Requirement:
Tally every line below where "computer" appears, then report the total alone.

[[ Data in this exercise open ]]

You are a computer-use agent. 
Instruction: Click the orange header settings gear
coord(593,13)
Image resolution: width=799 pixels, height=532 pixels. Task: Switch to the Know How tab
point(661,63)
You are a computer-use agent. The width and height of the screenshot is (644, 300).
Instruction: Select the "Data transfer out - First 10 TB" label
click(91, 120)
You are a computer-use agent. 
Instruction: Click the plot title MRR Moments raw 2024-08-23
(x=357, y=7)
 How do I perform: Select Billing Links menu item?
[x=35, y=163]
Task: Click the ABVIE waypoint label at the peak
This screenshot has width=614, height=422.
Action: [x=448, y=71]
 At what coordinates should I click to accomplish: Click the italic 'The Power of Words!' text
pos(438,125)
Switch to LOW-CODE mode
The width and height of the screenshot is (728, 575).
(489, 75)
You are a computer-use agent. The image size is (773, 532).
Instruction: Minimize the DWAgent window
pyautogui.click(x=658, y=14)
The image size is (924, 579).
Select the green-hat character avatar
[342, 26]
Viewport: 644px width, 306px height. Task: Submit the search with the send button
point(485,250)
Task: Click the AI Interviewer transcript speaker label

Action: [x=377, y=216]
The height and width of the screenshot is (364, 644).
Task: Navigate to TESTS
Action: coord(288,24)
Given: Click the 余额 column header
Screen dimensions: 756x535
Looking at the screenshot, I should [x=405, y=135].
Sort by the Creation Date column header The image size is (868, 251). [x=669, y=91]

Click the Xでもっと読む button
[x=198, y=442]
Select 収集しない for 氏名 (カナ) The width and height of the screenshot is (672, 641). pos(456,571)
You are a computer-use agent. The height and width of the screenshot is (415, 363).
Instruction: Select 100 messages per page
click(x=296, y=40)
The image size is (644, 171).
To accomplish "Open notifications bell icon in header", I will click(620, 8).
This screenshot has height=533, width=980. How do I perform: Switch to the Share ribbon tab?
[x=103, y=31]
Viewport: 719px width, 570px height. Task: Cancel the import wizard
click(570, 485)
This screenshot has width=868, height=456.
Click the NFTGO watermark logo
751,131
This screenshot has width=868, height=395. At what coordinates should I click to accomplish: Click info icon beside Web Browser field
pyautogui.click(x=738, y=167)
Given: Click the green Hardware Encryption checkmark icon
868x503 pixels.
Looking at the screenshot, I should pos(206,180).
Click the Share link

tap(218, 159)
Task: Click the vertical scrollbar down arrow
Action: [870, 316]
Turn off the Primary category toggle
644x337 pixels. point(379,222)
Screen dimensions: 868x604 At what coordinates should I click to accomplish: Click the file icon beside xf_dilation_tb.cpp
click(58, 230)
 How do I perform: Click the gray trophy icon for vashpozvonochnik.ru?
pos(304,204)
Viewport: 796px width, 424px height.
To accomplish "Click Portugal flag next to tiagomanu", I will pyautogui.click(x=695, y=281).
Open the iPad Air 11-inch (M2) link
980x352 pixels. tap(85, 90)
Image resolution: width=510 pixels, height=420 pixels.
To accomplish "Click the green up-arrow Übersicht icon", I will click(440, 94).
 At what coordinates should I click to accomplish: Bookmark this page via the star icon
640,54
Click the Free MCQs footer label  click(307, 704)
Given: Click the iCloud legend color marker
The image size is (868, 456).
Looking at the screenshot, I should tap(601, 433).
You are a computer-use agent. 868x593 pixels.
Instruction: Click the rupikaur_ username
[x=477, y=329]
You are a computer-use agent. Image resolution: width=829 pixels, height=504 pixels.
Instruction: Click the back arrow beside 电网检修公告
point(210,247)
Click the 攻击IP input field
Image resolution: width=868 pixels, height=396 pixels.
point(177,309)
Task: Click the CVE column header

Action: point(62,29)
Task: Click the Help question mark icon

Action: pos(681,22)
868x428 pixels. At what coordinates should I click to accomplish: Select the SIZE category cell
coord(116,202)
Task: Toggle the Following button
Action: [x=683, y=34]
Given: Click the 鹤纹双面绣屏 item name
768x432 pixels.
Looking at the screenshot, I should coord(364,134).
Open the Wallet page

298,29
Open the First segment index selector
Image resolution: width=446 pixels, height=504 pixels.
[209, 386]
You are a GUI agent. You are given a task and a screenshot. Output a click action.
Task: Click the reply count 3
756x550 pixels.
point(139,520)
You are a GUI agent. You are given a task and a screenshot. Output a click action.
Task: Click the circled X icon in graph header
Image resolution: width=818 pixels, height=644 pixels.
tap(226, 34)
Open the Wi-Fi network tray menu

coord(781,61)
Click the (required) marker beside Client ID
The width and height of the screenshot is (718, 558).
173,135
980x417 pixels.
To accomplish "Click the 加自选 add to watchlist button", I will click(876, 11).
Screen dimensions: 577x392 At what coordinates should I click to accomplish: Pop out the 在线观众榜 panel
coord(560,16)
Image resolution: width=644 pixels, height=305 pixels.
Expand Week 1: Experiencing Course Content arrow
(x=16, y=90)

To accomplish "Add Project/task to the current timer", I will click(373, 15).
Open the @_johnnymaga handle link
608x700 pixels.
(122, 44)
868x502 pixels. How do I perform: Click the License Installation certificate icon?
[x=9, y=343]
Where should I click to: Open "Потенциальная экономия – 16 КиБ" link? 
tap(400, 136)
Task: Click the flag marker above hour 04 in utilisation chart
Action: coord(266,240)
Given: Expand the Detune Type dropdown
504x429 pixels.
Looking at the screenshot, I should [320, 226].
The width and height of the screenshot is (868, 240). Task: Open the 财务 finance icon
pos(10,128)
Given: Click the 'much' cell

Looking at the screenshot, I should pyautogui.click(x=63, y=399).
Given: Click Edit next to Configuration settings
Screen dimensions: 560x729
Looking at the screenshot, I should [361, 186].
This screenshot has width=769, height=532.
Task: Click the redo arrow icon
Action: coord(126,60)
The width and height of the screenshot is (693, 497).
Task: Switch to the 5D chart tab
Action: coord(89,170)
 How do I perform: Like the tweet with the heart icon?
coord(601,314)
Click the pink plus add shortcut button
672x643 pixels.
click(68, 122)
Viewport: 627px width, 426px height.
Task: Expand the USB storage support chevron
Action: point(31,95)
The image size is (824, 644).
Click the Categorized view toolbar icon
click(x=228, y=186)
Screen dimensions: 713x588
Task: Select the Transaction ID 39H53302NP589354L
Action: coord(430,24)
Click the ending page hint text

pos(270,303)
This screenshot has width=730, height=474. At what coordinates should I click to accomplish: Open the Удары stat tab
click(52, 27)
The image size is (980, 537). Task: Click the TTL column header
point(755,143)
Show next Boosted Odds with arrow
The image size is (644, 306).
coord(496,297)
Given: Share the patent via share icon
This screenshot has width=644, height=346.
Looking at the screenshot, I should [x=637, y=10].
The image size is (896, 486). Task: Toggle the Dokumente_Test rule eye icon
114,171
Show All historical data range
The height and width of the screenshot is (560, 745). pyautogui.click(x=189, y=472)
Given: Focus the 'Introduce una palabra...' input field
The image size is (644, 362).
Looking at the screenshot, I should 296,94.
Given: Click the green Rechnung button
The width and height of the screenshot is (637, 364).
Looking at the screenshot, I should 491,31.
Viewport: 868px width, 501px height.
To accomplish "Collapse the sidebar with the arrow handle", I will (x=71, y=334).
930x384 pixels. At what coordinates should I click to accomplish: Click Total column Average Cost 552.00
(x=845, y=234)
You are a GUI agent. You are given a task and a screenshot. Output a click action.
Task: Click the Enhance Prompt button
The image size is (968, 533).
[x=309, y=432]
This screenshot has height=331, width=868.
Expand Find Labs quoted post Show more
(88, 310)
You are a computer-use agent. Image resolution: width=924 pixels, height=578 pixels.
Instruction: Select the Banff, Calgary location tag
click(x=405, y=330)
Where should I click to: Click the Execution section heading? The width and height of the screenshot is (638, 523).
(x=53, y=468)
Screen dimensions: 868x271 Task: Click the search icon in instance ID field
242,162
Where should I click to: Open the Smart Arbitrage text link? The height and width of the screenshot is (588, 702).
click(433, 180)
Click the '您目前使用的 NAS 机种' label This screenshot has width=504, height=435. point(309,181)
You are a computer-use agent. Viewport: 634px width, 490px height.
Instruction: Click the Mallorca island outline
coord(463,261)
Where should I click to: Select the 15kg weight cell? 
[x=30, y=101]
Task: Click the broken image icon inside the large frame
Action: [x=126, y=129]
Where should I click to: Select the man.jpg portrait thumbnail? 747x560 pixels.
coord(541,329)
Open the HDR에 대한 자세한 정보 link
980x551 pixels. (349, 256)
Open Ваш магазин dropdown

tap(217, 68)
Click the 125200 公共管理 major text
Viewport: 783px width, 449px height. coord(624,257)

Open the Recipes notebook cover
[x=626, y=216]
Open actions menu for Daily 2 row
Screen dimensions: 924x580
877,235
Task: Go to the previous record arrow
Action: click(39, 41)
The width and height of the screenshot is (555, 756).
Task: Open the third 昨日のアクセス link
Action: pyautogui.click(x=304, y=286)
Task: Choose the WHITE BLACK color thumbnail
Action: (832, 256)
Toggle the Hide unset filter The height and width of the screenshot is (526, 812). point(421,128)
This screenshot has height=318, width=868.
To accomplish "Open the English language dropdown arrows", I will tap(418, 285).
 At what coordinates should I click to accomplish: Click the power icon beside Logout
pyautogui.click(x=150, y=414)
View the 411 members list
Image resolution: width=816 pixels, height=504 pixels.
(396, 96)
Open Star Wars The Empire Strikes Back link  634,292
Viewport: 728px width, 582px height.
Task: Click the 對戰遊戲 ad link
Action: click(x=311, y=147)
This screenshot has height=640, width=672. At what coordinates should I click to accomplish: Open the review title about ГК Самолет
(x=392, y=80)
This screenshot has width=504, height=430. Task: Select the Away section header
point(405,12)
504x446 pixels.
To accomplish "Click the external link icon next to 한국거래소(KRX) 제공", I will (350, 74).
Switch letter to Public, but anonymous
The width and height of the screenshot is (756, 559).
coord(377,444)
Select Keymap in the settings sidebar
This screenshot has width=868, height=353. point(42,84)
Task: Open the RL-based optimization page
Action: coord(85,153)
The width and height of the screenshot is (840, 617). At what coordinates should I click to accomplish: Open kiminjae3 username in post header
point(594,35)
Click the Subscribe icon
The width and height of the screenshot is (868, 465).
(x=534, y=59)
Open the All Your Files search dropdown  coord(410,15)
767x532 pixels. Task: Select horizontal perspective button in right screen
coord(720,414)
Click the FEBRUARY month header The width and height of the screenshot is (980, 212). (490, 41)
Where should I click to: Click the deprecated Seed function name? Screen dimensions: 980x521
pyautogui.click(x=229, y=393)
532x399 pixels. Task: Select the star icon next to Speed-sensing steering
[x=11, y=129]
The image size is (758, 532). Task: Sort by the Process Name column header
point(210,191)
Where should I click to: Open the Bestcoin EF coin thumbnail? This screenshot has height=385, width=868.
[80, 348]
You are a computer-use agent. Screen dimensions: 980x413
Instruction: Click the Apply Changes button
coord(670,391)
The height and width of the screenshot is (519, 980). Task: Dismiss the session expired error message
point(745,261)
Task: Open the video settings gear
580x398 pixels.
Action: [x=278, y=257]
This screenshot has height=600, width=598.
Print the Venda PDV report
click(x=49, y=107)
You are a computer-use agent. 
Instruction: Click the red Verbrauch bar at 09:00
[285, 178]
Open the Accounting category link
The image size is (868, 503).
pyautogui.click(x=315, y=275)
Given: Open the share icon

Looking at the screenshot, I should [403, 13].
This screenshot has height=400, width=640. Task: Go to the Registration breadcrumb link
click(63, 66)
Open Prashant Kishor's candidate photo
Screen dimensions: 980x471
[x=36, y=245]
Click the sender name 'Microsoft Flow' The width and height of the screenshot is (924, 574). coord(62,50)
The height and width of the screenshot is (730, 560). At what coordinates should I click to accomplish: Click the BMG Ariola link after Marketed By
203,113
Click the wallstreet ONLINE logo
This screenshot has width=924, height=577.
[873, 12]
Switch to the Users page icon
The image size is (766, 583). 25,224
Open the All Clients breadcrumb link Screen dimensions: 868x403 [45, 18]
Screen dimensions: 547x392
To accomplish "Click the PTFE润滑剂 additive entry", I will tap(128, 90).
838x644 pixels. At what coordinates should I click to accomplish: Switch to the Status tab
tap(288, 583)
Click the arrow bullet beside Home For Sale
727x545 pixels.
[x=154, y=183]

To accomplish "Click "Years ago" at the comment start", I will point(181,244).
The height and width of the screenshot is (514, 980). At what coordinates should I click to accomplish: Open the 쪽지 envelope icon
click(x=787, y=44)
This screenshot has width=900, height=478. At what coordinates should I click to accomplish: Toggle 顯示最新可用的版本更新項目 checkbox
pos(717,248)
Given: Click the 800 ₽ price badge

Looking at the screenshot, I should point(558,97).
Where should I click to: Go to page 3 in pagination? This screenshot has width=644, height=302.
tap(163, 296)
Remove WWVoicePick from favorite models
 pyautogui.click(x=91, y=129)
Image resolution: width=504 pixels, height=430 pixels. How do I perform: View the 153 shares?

[[ Data in this exercise closed ]]

Response area:
11